I was in the live audience in Charleston for last Thursday’s debate. That was the day that ABC News aired an interview with Marianne Gingrich, the former speaker’s second wife, in which she alleged that Gingrich at one point requested that they have an “open marriage.” John King famously opened the debate by asking Gingrich whether he wanted to respond to those allegations. Newt pounced, indignantly taking King to task for opening a presidential debate with such tawdry personal subject matter. Newt then shifted his ire to ABC News: “The story is false! Every personal friend I have who knew us in that period says the story was false! We offered several of them to ABC to prove it was false! They weren’t interested because they would like to attack any Republican.”

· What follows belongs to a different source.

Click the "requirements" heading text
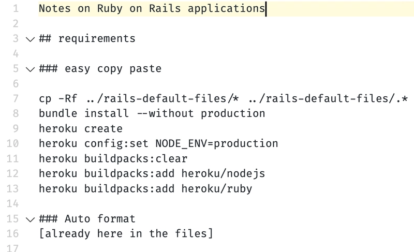Viewport: 414px width, 252px height. click(x=97, y=39)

In the live audience, I was only able to hear the very beginning of Gingrich’s response. He was quickly drowned out by thunderous applause that grew into a standing ovation. (I’d say that a quarter of the audience at most was standing, but the televised camera angle made it look unanimous.) When I first heard Gingrich’s full response to the question on the radio driving back to my hotel, I immediately thought: wait a minute. How could “every personal friend” that knew Gingrich back then possibly know that the story was “false”? Were these personal friends all present during the private marital conversations between Newt and Marianne? They would have had to have been present with the couple every second of every day to be able to “prove” that the conversation alleged by Marianne Gingrich never happened. If Newt’s friends were that close, it would explain why the marriage broke up.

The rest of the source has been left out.